The design takes roofs, the most common architectural feature, as its point of departure and inspiration. It is reminiscent of roofing tiles seen around the world, bridging both architectural and cultural references through this single architectural feature. The roof of the Pavilion is made by arranging slates to create a canopy that alludes to nature. It appears to emerge from the ground of the surrounding Park.
Within, the interior of the Pavilion is an enclosed cave-like space, a refuge for contemplation. Ishigami said: “My design for the Pavilion plays with our perspectives of the built environment against the backdrop of a natural landscape, emphasising a natural and organic feel as though it had grown out of the lawn, resembling a hill made out of rocks.”
For Ishigami, the Pavilion articulates his ‘free space’ philosophy in which he seeks harmony between man-made structures and those that already exist in nature. He is the nineteenth architect to accept the invitation to design a temporary Pavilion on the Serpentine Galllery’s lawn in Kensington Gardens.

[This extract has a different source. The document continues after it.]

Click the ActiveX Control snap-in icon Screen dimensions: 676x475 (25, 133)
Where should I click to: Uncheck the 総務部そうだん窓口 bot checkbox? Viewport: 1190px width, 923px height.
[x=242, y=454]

This pioneering commission, which began in 2000 with Zaha Hadid, has presented the first UK structures by some of the biggest names in international architecture. In recent years it has grown into a highly-anticipated showcase for emerging talent, from Frida Escobedo of Mexico to Francis Kéré of Burkina Faso and Bjarke Ingels of Denmark, whose 2016 Pavilion was the most visited architectural design exhibition in the world.